◆ Assignment ◆
Beginning with the line that contains "You are a computer-use", copy each subsequent line of the data below through the last one, including both ends but not the pictures.
□ □ □ □
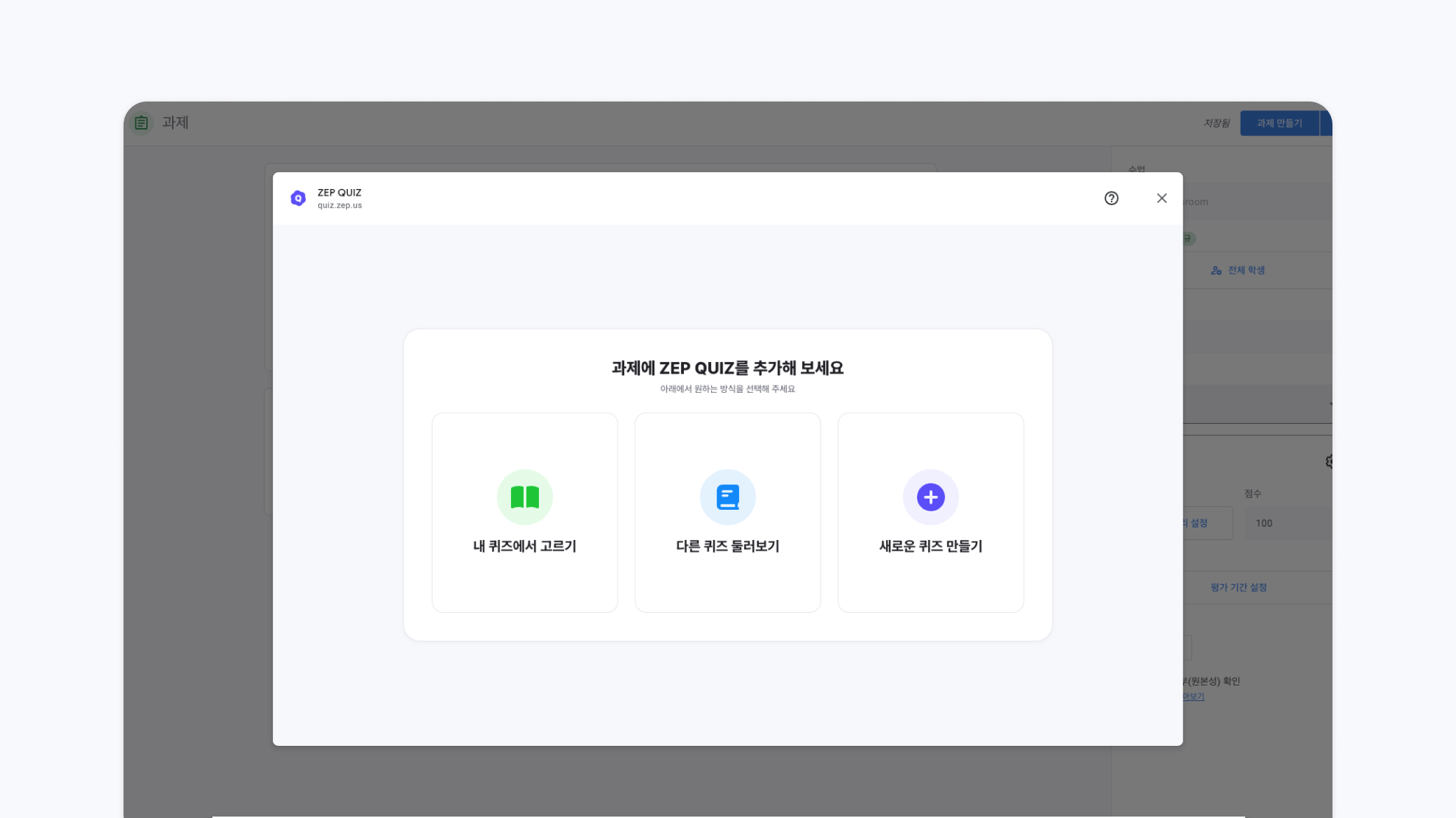Screen dimensions: 1456x818
Task: Click the 과제 page title
Action: pos(175,123)
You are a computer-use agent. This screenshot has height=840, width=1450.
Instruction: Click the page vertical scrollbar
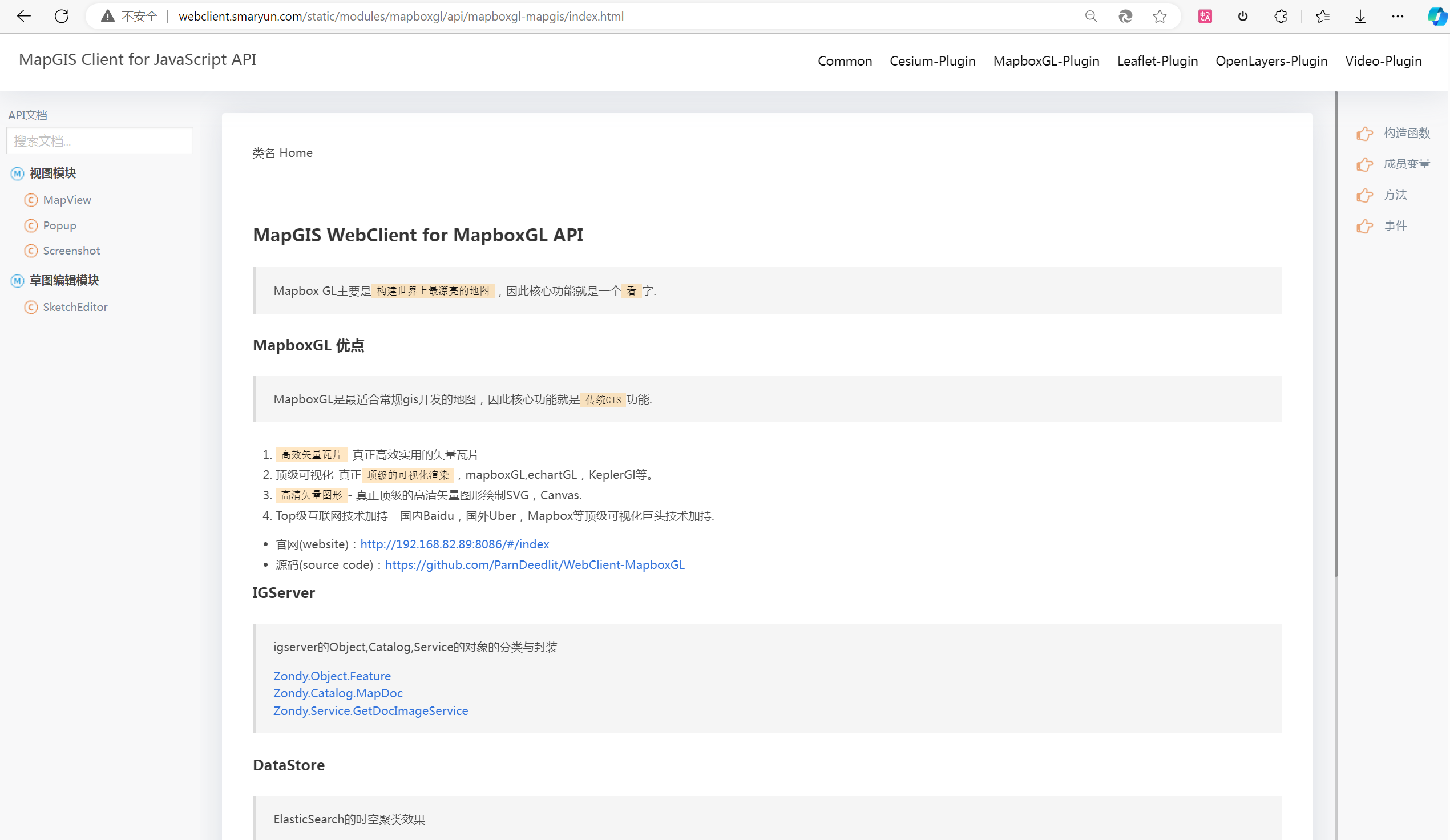(x=1335, y=334)
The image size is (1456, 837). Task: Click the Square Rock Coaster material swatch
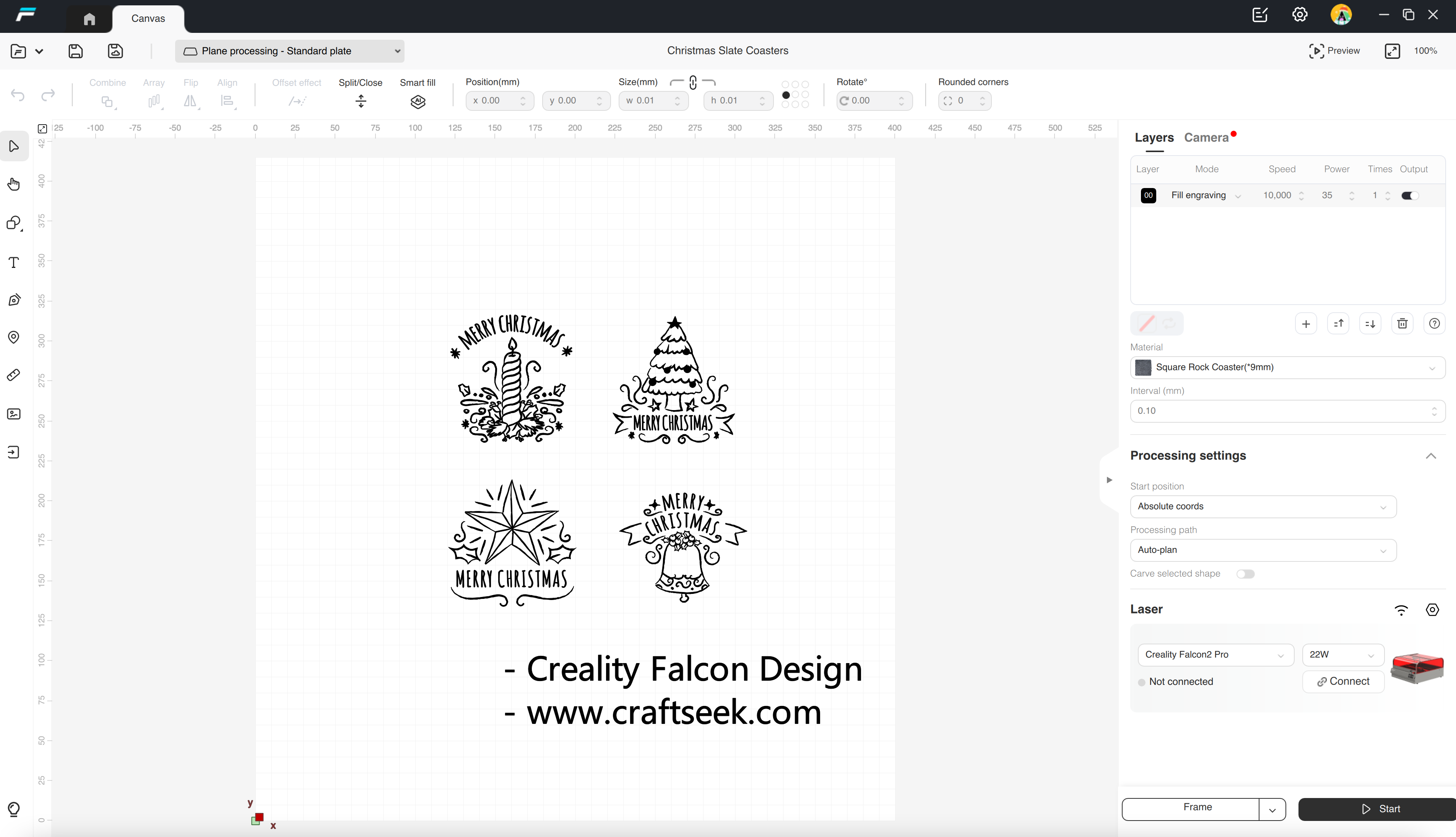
□ □ □ □
◆ Written response ◆
You are a computer-use agent. This screenshot has height=840, width=1450.
Instruction: Click the page vertical scrollbar
(x=1335, y=334)
The image size is (1456, 837). Task: Click the Square Rock Coaster material swatch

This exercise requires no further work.